◆ **WHAT THE EXERCISE ASKS**
Continue the patent passage on the pivoting-arm wellbore measuring tool, starting after its last sentence.

◆ **PASSAGE**

>> BEGIN

The measured contours of wall 18 may be mapped to specific locations along the wellbore by correlating the measurements with information from other sensors that indicate the location and orientation of tool 20 in the wellbore when the measurements are made. [0104] The rotational orientation of tool 20 may be monitored by a sensor (e.g. a toolface sensor and/or magnetic sensor and/or inclinometer and/or azimuth sensor) which may be provided in tool.20 (or in another tool in the drill string). In some embodiments, tool 20 includes a toolface measurement tool that monitors the orientation of tool 20 in wellbore 10. Orientation may include measurements such as the inclination and azimuth of tool 20.
[0105] In some embodiments, tool 20 includes a marker. The marker may comprise, for example, one or more of arms 50. For example, the marker may comprise one or more pairs of two diametrically opposed arms 50. Using two diametrically opposed arms may provide information about the position of tool 20 within wellbore 10 in the plane of the diametrically opposed arms. The orientation, location and position of one or more such markers may logged. The orientation, location and position of the marker(s), may be applied in determining the locations at which arms 50 are engaging wall 18 of wellbore 10.
[0106] Measurements of wellbore 10 may be correlated to locations along wellbore 10 through directional surveys. Directional surveys align the data to coordinates of the well bore (e.g. X, Y and Z coordinates or cylindrical coordinates r, Q, Z).
[0107] In the embodiment illustrated in Fig. 2, recesses 38 are oriented generally parallel to a longitudinal centreline of tool 20 and arms 50 pivot about axes that are generally at right angles to the longitudinal centreline of tool 20. In other embodiments, some or all of arms 50 are pivoted about axes that are at other angles to the longitudinal centreline of tool 20. In such embodiments recesses 38 may be angled in relation to the centre line of tool 20 to receive arms 50 when arms 50 are retracted. . For example, in some embodiments, the centre lines of one or more of recesses 38 are oriented so that the recesses 38 are generally longitudinally aligned with ridges 42A between adjacent helical grooves 42. Arms 50 in such embodiments may be mounted to pivot about axes that extend substantially at right angles to the corresponding recesses 38.
[0108] Pivot axes of arms 50 may be angles so that when the drill string is rotating in a rotation direction, ends 54 of arms 50 trail the pivot axes of arms 50 with this arrangement, arms 50 are advantageously able to take more rotation load (i.e. the rotation creates less side load on the pivots of arms 50). [0109] Tools 20 as described herein may have arms 50 connected to the body of tool 20 by pivots having axes oriented perpendicular to or at another angle relative to a longitudinal centreline of tool 20. In some embodiments, one or more arms 50 is longitudinally aligned with a helical ridge 42A on which the arm 50 is mounted.
[0110] In some embodiments the pivots about which arms 50 rotate are themselves pivotable relative to the body of tool 20 (e.g. about an axis perpendicular to the longitudinal centreline of tool 20). Such embodiments may advantageously allow arms 50 to swing to match the helix angle defined by the rotation (if any) and speed of advancement of tool 20 along wellbore 10. In such embodiments sensors may be provided to measure the angles of rotation of the pivot axes of arms 50 and outputs from these sensors may be used to correlate readings of arms 50 with contours at specific locations on wall 18 of wellbore 10.

>> END

◆ **MATERIAL PROVIDED**

>> BEGIN

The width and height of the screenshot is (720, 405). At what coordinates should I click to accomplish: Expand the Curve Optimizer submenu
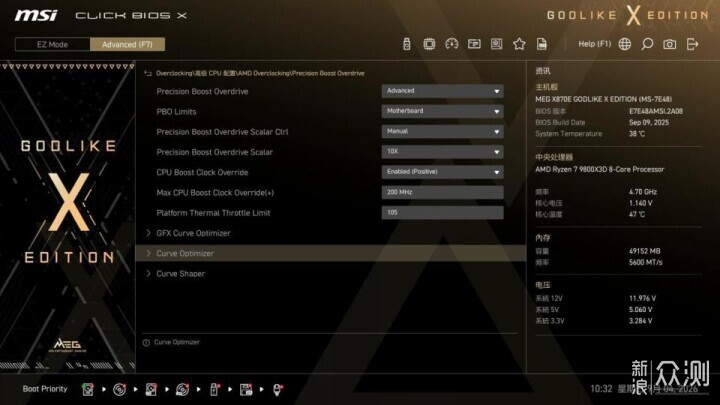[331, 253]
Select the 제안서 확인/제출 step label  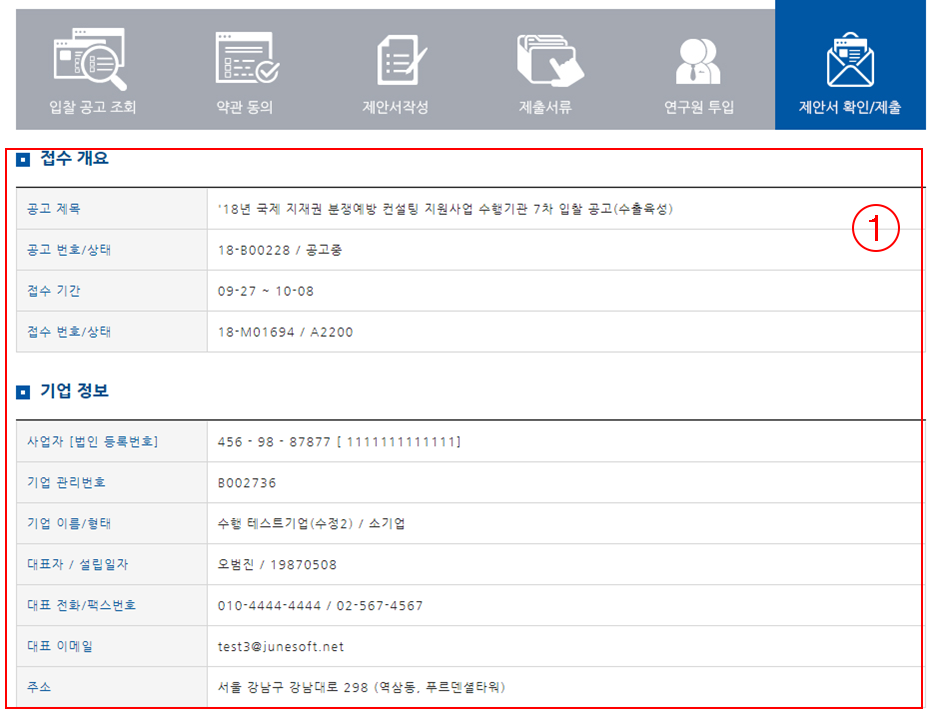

>> END

◆ **THE REPLY**
[0111] In some embodiments, tool 20 includes a mechanism for managing arms 50. The mechanism may be operable, for example to selectively release arms 50 when it is desired to use tool 20 for measurement of contours of wall 18 as described herein. The mechanism may include latches of other devices to retain arms 50 in recesses 38 until it is desired to deploy arms 50 to make measurements of wall 18. Such a mechanism may be actuated in any desired way (e.g. in response to a telemetry signal from surface equipment, specific conditions or patterns of flow and/or drill string rotation, etc.).
[0112] In some embodiments the mechanism for managing arms 50 is operable to retract arms 50 into recesses 38 after arms 50 have been deployed. The mechanism for managing arms 50 may take various forms which may include actuators connected to release and/or retract arms 50. Such actuators may comprise motors, linear actuators, magnetic actuators or the like. The actuators may be powered for example, by electricity, hydraulic pressure, or pneumatic pressure.
[0113] In some embodiments (see Figs. 4 to 9) tool 20 includes a magnetic mechanism for retaining arms 50 in a retracted position and selectively releasing arms 50. In this example embodiment an arm 50 is retained within a recess 38 by magnetic attraction between an arm magnet 62 supported on arm 50 near end 54 and a corresponding sleeve magnet 72. Sleeve magnet 72 is movable between an aligned or attractive position in which magnet 72 is aligned with and attracts magnet 62 and a mis-aligned or non-attractive position in which magnet 72 does not attract magnet 62 sufficiently to overcome the force applied by spring 60.
[0114] In some embodiments magnets 62 and 72 repel one another when magnet 72 is in the non-attractive position. In some embodiments a force of attraction between magnets 62 and 72 is zero or reduced significantly when magnet 72 is in the non- attractive position. Arms 50 may be released by moving magnets 72 from the attractive position to the non-attractive position.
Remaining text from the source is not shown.